*YOUR ASSIGNMENT*
Count the lines below containing "legend". Number only.

*THE INPUT*

────────

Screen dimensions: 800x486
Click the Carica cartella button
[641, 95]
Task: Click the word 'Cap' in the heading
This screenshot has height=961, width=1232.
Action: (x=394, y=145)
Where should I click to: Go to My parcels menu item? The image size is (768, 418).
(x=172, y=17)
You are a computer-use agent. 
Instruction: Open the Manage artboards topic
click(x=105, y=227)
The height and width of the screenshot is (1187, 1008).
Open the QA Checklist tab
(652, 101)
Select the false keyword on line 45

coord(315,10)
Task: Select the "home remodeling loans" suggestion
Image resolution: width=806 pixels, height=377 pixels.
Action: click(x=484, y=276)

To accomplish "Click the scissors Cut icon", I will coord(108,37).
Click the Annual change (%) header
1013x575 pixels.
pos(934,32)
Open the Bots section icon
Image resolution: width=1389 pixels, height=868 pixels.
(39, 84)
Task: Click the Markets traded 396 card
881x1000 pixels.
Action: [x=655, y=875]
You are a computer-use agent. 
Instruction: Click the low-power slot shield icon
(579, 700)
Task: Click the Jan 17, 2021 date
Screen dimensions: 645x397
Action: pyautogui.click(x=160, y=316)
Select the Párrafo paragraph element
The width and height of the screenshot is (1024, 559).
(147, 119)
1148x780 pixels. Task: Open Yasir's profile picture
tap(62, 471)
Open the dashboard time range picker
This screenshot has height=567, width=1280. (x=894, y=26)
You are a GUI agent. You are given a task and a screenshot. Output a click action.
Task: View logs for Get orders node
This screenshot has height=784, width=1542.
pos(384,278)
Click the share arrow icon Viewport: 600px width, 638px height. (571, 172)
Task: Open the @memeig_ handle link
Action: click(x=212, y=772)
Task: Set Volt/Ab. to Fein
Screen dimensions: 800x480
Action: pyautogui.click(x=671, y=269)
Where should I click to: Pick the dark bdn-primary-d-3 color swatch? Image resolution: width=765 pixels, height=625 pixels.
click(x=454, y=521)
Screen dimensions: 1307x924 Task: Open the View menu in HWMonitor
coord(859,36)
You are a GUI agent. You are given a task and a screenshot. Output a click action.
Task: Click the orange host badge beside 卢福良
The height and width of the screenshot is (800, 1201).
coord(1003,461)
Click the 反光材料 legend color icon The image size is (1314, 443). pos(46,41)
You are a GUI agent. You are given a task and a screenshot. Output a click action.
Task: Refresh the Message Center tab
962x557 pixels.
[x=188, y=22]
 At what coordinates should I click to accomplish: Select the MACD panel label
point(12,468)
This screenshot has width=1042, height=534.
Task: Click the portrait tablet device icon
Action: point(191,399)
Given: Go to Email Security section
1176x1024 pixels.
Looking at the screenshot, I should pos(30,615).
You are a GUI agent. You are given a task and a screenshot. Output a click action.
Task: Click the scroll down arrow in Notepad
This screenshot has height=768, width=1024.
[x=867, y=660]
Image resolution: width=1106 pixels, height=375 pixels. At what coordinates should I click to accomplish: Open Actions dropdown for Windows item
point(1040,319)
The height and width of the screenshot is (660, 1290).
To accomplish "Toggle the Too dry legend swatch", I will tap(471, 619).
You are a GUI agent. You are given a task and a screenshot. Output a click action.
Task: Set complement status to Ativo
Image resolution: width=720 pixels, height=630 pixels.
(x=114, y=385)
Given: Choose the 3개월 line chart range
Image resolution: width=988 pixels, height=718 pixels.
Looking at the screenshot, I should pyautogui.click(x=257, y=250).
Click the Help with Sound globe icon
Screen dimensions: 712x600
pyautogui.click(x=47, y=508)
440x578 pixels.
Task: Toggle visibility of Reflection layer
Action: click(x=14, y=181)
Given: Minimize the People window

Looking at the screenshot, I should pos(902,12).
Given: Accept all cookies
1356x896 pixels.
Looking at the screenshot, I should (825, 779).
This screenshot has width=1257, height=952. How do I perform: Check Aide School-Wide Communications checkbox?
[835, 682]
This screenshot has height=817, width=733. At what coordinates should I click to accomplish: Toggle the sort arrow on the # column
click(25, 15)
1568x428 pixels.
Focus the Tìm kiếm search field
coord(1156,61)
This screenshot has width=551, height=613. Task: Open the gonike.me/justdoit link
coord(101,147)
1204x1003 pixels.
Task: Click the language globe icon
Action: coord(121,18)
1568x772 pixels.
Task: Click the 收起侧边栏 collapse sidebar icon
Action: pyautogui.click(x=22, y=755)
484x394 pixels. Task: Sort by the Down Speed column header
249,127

────────

*EXERCISE OUTPUT*
2